I get to mile 8 and see the beloved Deltas.  I sneak a quick hug from Katherine, not in her dress as promised but I’m so glad to see her that I overlook it.

Eight and nine were inside the park and very scenic.  I notice a tingling in my right foot but run on.  More than a third finished!  I catch the InsideOut crew – Lisa, Donna and Kiersten for the first time in the park.  Lisa and Donna have cameras and I give my best fun/triumphant pose.  Thinking of Kiersten keeps me occupied for the rest of Overton Park.  This year she completed an Ironman Triathlon and won her age division.  She’s run in multiple marathons and is someone I look to for fitness inspiration.

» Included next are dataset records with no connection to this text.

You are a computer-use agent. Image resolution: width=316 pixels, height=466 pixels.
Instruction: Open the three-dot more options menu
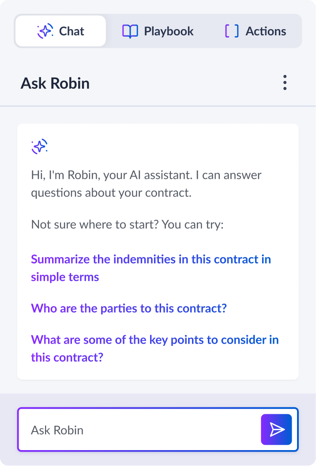(285, 83)
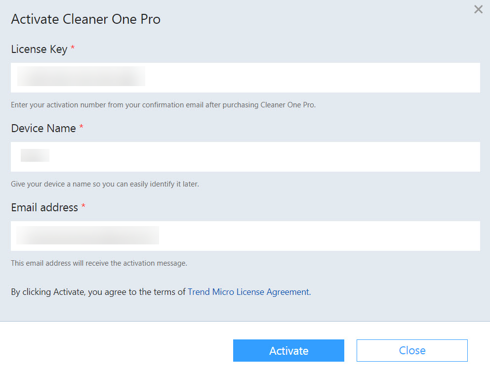This screenshot has height=378, width=490.
Task: Click the red asterisk beside License Key
Action: click(x=73, y=47)
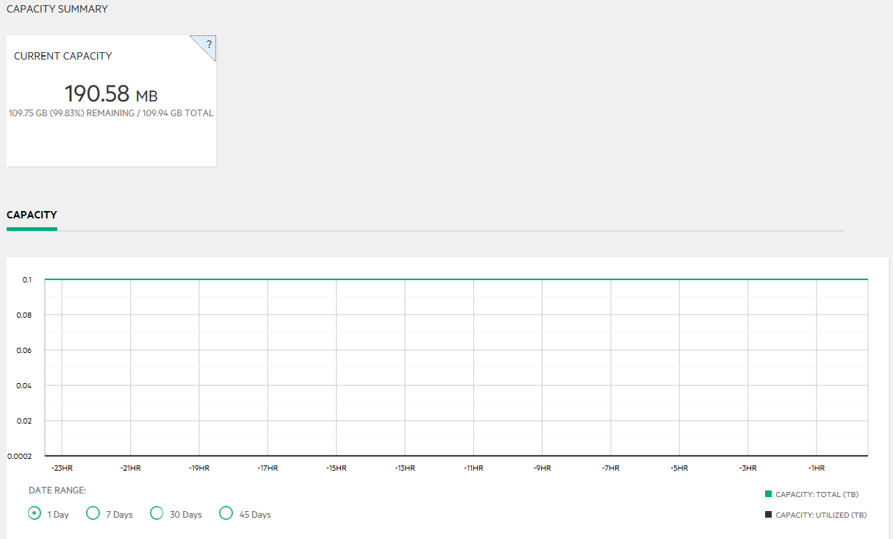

Mile 10 and 11 are a long, straight stretch down Poplar but Chris is going to be at Angelus, right past mile 10.  I run past Angelus and he’s not there.  Maybe he’s at McNeil with Marc and Jeff.  Get to McNeil and still don’t see them.  A little disappointed, I cheer myself up by convincing myself it’s because I was running faster than I anticipated and they just missed me.

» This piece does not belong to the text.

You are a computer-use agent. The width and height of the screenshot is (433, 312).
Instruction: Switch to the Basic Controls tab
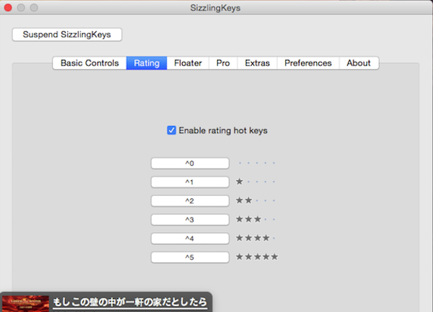(x=89, y=63)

Eleven goes right past another children’s hospital – LeBonheur.  There is construction underway for a new wing of the hospital and the kids’ faces are blown up and cover the fences for that entire block.  Seeing the smiles and hope on their faces was like having twenty more cheerleaders on the run.  My energy was instantly re-filled.  If they can fight, I can absolutely finish this marathon.  Someone trips on the trolley tracks in mile twelve and I’m thankful it wasn’t me!  She hops up and keeps running while I squeeze down some more Gu.

At mile thirteen, there was a big sign pointing the half-marathoners towards their finish line and the full marathoners down the road to the second half.  It absolutely crossed my mind to turn, but with the encouragement of fans on the road, I choose the path less traveled.  Suddenly, it’s just me on the course.  The tingling is in both feet now but I dismiss it.  I’m halfway there and headed back down Beale Street.  I’m feeling confident but aware of aches and pains.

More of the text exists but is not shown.